The impossibly-wealthy, impossibly fit and fast-thinking Smoak is part Jason Bourne, part Batman. He has a multitude of identities and safe houses as well as nearly-magical technology readily available to him. His untraceable, unhackable phone has nanosuction backing that makes it stick to any surface he throws it at, so that he can watch a hologram of his phone call. Oh, and he MacGyvers a mask out of a plastic coke bottle and some trash so that he can enter a burning building to save some burning junkies.

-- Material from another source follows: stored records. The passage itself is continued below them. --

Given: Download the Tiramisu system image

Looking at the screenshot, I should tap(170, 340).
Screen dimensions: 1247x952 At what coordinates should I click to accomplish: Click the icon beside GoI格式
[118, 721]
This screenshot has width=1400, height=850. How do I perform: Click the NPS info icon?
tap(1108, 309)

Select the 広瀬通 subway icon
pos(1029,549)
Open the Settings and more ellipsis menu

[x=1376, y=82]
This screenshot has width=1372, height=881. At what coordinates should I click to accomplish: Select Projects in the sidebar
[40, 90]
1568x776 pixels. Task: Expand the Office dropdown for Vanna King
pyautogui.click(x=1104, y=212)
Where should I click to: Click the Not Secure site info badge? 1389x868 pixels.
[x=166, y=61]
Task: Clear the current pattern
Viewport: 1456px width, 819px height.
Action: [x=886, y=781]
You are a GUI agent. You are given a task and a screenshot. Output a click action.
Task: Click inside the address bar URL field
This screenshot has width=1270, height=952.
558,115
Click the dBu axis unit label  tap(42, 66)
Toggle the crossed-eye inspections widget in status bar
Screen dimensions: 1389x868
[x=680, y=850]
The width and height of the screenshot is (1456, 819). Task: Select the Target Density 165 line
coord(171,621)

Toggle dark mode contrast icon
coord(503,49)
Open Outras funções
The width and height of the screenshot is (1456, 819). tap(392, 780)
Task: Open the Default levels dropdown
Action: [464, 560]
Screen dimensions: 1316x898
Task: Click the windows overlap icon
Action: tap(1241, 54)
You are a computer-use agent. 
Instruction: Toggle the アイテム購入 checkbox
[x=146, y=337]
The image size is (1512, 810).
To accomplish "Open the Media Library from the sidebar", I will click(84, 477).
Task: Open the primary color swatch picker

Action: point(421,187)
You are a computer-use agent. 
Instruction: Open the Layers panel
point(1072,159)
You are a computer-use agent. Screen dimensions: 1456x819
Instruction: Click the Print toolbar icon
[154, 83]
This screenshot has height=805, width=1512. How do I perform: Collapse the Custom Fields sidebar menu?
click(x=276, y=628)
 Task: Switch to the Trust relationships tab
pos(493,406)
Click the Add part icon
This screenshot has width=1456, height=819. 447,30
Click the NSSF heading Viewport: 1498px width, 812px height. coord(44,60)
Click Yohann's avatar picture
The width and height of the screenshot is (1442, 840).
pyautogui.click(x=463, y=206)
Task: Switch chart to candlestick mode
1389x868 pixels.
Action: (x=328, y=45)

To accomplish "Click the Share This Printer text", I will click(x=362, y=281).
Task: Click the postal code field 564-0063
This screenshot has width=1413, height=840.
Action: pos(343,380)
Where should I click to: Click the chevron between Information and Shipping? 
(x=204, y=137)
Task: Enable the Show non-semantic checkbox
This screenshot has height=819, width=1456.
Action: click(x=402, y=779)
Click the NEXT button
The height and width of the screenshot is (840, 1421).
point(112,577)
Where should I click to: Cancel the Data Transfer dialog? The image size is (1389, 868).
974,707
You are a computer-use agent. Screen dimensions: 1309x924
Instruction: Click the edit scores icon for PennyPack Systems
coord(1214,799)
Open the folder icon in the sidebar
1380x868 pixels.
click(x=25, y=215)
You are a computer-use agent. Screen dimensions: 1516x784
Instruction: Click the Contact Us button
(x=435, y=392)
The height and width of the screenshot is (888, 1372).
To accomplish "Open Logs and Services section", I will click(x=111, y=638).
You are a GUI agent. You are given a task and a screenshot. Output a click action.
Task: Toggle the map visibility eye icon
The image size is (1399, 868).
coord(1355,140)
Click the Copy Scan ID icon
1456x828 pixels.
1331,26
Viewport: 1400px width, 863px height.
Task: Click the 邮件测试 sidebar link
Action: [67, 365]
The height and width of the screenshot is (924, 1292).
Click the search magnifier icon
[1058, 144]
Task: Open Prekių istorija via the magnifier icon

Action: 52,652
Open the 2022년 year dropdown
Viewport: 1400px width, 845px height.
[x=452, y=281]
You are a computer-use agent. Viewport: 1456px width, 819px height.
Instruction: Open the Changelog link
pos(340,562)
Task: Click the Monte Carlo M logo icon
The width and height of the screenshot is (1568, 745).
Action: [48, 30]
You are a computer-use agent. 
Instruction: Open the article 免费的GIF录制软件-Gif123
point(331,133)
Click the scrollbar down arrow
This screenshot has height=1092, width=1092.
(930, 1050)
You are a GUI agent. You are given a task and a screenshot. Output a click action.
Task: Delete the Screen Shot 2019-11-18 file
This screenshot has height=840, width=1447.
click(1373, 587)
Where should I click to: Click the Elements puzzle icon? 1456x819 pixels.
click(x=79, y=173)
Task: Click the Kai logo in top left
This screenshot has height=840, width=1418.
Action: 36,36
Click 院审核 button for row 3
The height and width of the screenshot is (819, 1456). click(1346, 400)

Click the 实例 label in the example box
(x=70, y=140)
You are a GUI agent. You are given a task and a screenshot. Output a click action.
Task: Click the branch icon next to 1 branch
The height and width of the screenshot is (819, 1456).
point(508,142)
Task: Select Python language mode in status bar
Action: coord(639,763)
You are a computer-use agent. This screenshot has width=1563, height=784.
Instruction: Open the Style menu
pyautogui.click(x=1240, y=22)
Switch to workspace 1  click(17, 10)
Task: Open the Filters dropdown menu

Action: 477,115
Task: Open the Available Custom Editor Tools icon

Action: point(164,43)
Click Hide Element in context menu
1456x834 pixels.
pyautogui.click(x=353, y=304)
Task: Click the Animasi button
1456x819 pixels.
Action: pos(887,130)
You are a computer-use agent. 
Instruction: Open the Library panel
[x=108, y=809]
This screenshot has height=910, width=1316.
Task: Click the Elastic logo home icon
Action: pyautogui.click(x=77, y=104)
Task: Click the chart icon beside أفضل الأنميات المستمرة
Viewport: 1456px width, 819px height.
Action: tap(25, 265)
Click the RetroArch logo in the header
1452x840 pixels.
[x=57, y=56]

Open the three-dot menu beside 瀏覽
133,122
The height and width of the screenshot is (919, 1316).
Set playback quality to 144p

Orphan X books are pure escapism, akin to a visit to the theme park. It’s no wonder that Hurwitz is a best-selling author. The prose is tight and the descriptions are detailed and quite good at creating the atmosphere of danger and desperation in South Texas and Mexico, where the story is set. At more than 400 pages, the book is still a quick read as it is loaded with action and suspense. The short chapters and alternating settings give the story a cinematic feel.

However, the conversation between Smoak and his protégé, Joey, I found grating. They are so cute that it’s annoying. But that is just a small drawback. She is, after all, a 16 year-old computer genius, maybe the most realistic character in the book.

The other characters are typical of the fantasy-thriller genre. Good guys, bad guys, innocents. Hurwitz tries to avoid this trope by making Smoak painfully aware that he is both good and bad. Drug lord Urrea is both brutal to those that violate his rules (rapists) and generous with his family and the townspeople that he takes a patrician responsibility for.

On the other hand, the villain, Mexican crime boss Raúl Montesco, is unnecessarily cruel and ruthless. He belittles his own son, holds women in a cage to be sex-trafficked, and feeds those who offend him (even accidentally) to his ‘pet’ lion. He is the ‘bad’ man, utterly unredeemable.

So, maybe you can’t save a ‘bad man,’ but you might be able to make a man that is both good and bad a little less bad.